Management

by · 1975

Genre: Business

Rating: 4/5

A clear, old-school management textbook that values structure over sparkle. Useful as a foundation, though its confidence in order now feels a little quaint.

Management is a sturdy, clearly argued textbook that explains the field without pretending it has solved human nature.

Richard M. Hodgetts’ Management is not trying to seduce you. It is trying to organize your thinking about organizations, which is a less glamorous but more useful ambition. The result is a competent, old-school business text: broad, methodical, and often sensible, with enough behavioral insight to keep it from becoming pure flowchart theology.

What stands out first is the book’s confidence in management as a discipline rather than a vibe. Hodgetts lays out the usual terrain—planning, organizing, staffing, directing, controlling—but he does so with a professor’s patience and a manager’s instinct for order. The virtue here is legibility: if you are new to the subject, the book gives you a map instead of a motivational poster. It treats management as something made, not merely inherited by executives in better suits. That alone is refreshing. A surprising amount of business writing mistakes assertion for analysis; Hodgetts at least knows the difference.

The book’s best quality is its practical seriousness. It reflects a period when management education still had to justify itself with structure, not slogans, and that gives it a certain old-fashioned usefulness. There is attention to human behavior, hierarchy, and the soft machinery of organizations, which helps the text avoid the deadening fantasy that companies run on charts alone. If you want a snapshot of how management was being taught in the mid-1970s, this is a revealing one: managerial authority is assumed, but not romanticized. Decisions have consequences. People are not interchangeable parts, even when the organization keeps trying to pretend otherwise.

Hodgetts also has the virtue of breadth. The book moves across the major functions of management without collapsing into either oversimplification or academic self-display. That matters because management books can fail in two directions: they either become a sludge of anecdotes, or they become so theory-heavy that they forget anyone has to use the material on Monday morning. This one stays on the usable side of the line. It wants to teach a framework. It wants the reader to see recurring patterns in managerial life. In that sense, it does what a textbook should do: it makes a field seem coherent enough to study without pretending it is neat.

Still, the book has a very specific weakness: it is dated in the way many mid-century management texts are dated, which is to say that it can sound like a world of stable institutions, top-down authority, and cleaner lines of control than most workplaces actually possess. The framework is solid, but the tone sometimes suggests that once you have the right categories, the messy part is basically under control. That is comforting. It is also a little false. Contemporary readers will notice how much more attention modern management writing gives to ambiguity, culture, power, and the incentives that quietly wreck good intentions. Hodgetts is useful, but not suspicious enough.
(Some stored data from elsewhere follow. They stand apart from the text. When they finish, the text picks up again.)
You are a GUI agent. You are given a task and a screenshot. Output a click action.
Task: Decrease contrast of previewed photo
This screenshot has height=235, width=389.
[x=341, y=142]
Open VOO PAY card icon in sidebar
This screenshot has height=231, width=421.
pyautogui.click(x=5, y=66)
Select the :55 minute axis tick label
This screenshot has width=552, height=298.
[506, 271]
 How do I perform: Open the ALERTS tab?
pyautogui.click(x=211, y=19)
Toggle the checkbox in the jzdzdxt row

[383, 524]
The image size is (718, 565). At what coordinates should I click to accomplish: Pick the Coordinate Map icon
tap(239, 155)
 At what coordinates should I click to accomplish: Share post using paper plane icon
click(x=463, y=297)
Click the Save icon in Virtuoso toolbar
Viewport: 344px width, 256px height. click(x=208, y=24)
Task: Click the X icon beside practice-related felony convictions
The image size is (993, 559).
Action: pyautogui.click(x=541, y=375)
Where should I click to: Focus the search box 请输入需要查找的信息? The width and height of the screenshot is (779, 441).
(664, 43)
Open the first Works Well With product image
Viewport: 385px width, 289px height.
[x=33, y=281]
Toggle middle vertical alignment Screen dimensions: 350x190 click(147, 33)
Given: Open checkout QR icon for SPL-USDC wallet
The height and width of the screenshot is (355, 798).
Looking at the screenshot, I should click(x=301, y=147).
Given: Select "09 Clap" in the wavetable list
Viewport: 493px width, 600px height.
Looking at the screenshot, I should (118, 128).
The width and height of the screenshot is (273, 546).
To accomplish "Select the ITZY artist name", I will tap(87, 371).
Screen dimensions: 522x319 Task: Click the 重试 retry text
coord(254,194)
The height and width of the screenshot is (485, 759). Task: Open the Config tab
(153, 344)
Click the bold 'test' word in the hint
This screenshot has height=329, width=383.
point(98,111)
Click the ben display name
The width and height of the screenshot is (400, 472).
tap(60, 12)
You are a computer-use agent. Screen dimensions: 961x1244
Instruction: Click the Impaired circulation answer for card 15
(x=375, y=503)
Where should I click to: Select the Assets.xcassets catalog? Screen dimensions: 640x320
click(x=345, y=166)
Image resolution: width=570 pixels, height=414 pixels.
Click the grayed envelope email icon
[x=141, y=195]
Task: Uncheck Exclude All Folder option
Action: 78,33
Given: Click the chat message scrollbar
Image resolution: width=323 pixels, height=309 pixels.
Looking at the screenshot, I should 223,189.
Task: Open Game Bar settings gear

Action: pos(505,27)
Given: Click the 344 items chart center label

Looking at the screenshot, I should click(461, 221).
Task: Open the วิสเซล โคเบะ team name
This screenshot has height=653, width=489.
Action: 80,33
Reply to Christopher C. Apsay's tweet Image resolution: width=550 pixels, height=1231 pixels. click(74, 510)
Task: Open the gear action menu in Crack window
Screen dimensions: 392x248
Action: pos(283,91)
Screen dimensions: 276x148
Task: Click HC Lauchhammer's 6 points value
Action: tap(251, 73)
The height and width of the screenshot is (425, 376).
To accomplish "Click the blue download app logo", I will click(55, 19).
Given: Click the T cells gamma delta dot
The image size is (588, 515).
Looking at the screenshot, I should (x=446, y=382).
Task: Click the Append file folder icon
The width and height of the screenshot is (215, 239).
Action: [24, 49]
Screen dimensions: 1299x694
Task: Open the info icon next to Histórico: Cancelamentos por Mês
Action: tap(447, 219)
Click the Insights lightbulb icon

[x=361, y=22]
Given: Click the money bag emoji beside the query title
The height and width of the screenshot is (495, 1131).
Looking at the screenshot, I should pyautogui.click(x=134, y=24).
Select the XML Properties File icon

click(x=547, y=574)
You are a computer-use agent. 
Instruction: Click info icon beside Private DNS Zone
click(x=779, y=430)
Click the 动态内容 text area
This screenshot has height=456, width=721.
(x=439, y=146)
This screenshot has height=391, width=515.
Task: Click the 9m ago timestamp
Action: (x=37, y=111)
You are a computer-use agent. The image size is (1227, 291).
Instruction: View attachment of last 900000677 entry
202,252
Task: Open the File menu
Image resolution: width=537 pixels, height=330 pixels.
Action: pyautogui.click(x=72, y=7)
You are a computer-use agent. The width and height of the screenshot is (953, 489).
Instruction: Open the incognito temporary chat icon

Even so, the book earns its place as a baseline text rather than a revelation. It is the sort of book that helps you understand what later, more fashionable management writing is reacting against. No, it will not dazzle you. It will not teach you how to become a visionary before lunch. But it may do something harder: it will force you to think about management as a set of responsibilities, trade-offs, and recurring failures of coordination. That is less glamorous than leadership mythology, and more valuable. For readers who want a clear, historically grounded introduction to the subject, it remains a respectable guide.

Key Takeaways

Summary

Chapter Guide

Chapter 1: Introduction to Management
Defines management as a distinct organizational function and frames why managers matter in business performance. Sets up the book’s working vocabulary: planning, organizing, leading, and controlling.
Chapter 2: The Manager and the Organization
Explores how managers fit inside formal organizations and how authority, responsibility, and coordination are divided. Emphasizes the tension between individual judgment and institutional structure.
Chapter 3: Planning and Decision Making
Covers goal-setting, policy formation, forecasting, and the mechanics of managerial choice. Treats decision making as a practical process shaped by uncertainty, not a magic trick.
Chapter 4: Organizing Work and People
Looks at departmentalization, division of labor, and the design of reporting relationships. The chapter links structure to efficiency: who does what, and who answers to whom.
Chapter 5: Human Relations and Motivation
Examines how managers recruit, supervise, and motivate employees, with attention to morale and communication. Assumes people are not machines, though some management theories try very hard.